私は「毎日新聞」の長年愛読者の一人です。なぜ、と聞かれても確固たる信念があるわけではないのですが、あえて述べるなら、極度にセンセーショナルな騒ぎ方をしない、超ラディカルではない、儲からなくてもかまわない、という姿勢が気にいって、でしょうか。この最後の理由は新聞社が意図するところではないでしょうが。他に「毎日新聞」を読むような人が好きなので、自分もその一人になりたくて、という理由も付け加えます。

 その新聞に佐藤富雄先生(栄養生化学者)による週一連載があって、タイトルが「120歳まで元気に生きよう!」というもの。そんなに長生きは無理でしょうが、100歳は珍しくなくなっている今日この頃です。要は「元気で長生き」をしないと、寝たきりや病弱長寿では意味がないわけです。先生は更に「健康で長生きする成功者はみな楽天家である」「楽天的な人は明るく、優しく、陽気な笑いに満ちています」というけだし名言を。

 「どんなに体に良いものを食べ、しっかり運動しても、心の状態が「快」でなければ、オプティマル・ヘルス(最高の健康状態)は実現しません」 はい、おっしゃる通り。
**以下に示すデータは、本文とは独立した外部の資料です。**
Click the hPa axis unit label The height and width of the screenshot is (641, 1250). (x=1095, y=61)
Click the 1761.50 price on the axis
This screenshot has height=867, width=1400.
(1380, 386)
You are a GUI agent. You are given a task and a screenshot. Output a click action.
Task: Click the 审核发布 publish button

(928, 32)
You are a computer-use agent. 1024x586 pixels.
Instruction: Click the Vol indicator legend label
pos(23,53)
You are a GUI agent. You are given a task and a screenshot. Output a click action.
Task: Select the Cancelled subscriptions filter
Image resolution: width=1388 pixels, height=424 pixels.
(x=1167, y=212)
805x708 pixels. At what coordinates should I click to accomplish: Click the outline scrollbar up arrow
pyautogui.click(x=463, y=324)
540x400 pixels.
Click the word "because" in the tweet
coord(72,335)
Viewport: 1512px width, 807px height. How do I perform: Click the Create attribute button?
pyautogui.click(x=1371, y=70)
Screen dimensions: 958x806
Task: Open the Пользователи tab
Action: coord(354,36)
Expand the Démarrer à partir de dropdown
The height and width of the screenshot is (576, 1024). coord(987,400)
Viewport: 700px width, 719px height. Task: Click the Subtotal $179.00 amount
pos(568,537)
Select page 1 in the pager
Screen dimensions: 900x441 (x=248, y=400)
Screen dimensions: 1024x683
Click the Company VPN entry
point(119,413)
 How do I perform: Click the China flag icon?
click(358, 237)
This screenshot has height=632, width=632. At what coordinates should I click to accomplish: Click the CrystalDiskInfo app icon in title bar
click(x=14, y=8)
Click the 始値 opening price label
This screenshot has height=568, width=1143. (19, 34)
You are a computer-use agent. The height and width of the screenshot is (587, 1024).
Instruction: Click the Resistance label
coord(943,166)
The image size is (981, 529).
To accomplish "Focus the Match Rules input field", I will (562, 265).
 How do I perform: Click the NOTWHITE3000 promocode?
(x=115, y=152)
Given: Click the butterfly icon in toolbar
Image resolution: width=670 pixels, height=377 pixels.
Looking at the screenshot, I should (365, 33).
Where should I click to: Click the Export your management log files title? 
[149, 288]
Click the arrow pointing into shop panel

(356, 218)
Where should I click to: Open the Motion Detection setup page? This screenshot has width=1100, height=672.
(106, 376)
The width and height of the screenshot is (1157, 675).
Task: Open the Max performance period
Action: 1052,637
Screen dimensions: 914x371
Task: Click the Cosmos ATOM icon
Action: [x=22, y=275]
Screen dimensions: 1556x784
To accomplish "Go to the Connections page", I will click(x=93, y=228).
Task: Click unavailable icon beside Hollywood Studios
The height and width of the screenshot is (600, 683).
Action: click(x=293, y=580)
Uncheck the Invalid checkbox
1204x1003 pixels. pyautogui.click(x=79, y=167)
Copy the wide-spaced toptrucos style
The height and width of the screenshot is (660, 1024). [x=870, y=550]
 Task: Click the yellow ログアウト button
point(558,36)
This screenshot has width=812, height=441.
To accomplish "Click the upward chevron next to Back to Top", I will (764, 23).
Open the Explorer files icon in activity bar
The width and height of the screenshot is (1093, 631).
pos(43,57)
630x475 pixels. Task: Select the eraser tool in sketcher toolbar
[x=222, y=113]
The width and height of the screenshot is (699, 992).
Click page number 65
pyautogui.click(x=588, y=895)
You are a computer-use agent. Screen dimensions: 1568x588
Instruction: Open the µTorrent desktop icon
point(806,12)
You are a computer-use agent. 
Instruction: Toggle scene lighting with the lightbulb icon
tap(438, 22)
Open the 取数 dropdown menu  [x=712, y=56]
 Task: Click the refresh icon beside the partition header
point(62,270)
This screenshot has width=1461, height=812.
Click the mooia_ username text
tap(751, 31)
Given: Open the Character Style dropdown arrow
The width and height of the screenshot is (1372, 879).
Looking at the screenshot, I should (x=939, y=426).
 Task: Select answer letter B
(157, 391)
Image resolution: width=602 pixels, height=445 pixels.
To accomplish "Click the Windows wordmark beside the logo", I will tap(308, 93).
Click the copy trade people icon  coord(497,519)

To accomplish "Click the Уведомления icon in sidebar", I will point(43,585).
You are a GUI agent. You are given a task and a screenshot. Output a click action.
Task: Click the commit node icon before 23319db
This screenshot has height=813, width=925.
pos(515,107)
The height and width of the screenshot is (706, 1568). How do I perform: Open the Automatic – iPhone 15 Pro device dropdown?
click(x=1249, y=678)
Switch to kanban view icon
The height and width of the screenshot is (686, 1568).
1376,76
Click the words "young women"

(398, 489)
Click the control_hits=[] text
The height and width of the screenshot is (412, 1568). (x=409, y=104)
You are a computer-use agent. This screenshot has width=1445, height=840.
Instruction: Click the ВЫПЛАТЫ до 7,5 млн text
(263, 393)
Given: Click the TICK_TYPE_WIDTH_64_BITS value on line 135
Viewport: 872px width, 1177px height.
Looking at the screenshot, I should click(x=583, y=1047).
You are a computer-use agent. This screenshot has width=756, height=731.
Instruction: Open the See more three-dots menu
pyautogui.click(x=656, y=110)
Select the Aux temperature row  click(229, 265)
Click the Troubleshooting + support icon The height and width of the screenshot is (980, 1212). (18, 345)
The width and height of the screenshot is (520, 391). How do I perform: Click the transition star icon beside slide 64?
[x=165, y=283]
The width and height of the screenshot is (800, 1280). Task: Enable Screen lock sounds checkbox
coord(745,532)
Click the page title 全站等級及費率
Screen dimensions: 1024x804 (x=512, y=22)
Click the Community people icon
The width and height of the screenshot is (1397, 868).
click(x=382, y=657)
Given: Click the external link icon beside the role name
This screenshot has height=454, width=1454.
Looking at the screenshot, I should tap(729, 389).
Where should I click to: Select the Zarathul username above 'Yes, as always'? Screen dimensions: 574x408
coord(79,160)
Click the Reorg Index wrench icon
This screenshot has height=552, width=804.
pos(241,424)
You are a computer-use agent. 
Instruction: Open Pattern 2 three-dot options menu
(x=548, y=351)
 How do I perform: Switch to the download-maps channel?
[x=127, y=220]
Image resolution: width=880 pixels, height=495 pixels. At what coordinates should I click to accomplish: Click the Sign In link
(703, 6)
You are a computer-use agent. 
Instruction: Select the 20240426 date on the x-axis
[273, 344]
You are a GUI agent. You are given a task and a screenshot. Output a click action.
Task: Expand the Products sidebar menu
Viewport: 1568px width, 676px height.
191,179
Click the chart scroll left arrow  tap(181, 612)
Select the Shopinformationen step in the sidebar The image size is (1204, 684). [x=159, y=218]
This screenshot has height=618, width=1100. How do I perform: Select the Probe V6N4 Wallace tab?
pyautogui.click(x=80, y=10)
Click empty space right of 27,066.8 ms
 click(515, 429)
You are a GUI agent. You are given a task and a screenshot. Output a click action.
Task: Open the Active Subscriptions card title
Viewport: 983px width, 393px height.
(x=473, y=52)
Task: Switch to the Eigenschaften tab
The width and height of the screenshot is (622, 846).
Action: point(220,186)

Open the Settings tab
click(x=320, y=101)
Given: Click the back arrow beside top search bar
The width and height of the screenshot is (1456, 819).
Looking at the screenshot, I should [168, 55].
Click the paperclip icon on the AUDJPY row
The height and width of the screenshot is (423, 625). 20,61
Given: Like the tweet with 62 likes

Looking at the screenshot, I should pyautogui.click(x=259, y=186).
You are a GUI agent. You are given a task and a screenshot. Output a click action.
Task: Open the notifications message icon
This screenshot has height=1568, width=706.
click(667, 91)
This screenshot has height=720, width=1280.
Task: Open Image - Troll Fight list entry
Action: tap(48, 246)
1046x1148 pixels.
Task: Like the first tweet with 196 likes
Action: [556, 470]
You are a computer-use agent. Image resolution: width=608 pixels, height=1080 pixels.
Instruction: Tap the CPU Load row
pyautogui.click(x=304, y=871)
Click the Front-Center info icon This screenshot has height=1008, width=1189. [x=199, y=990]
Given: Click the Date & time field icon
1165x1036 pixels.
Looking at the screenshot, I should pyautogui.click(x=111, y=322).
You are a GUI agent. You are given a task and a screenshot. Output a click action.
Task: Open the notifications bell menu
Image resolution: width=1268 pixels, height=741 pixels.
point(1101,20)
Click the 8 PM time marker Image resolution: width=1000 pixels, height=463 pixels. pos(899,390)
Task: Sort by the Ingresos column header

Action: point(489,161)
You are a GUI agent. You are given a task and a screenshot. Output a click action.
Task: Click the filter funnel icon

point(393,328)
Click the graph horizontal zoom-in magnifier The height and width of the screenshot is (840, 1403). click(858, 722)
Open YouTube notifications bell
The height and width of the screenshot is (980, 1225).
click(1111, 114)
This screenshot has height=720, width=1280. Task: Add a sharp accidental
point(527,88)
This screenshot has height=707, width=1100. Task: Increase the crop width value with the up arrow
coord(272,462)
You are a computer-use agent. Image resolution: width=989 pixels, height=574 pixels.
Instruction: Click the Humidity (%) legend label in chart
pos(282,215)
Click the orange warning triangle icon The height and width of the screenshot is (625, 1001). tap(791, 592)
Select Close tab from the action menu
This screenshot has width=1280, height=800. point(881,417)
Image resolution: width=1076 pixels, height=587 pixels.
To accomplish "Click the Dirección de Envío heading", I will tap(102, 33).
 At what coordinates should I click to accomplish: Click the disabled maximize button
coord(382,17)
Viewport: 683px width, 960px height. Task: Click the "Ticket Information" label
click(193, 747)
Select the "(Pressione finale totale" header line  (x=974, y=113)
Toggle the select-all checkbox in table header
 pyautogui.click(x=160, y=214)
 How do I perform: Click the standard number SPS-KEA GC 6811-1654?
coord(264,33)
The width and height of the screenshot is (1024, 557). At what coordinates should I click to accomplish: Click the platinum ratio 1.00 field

しかし、どうやって「心の状態を快」に保つか。答えは「将来にわたって最高の健康を手に入れようと決心し、それが可能と理解し信ずること」ですが、がん患者になってしまった人がどうやれば未来の可能性を信じることができるか。

①良い自己像を持つ(若くて健康で魅力的な自分の姿をイメージしよう)
②肯定的な言葉を使う(常に快適で希望と愛情に満ちた肯定的な言葉を)
③日常生活の中にときめきを見つけよう(進歩を実感できる仕事や趣味を持つ)
④異性を意識し続けよう(性腺刺激ホルモンが活発に働き、性的な若々しさを保ってくれる)
⑤未来に希望を持とう(常に楽天的でいること)
以上、具体的に五つの項目に分けて説明されています。さて、どれならできますか。

 ②の「肯定的」というのは「否定的でない」こと。即、悲観的でもないこと。これは英語でPositive Thinking. 物事を見るに当たって、暗い側面ではなく明るい側面を見る。日本人はどちらかというとNegative Thinking の人が多いように思います。私が患者会の仕事を25年あまり続けてきて一番の障害はこれでした。何か始めるにも周囲が「そんなことをしてもうまくいかない」と言うのです。やってもみないうちに。ネガティブですね。

 「治る」に賭ける。「生きる」に決める。これはとりもなおさず⑤の「未来に希望を」に通じます。そして、異性を意識してときめく。これが簡単ではありません。相手が要る話しですから。もう一度若い日のあの恋ができるか。私も今日から①のイメージで町を歩いてみることにしましょう。それにしても「性的な若々しさ」なんて言葉、忘れていましたね。来年はこれですよ、みなさん。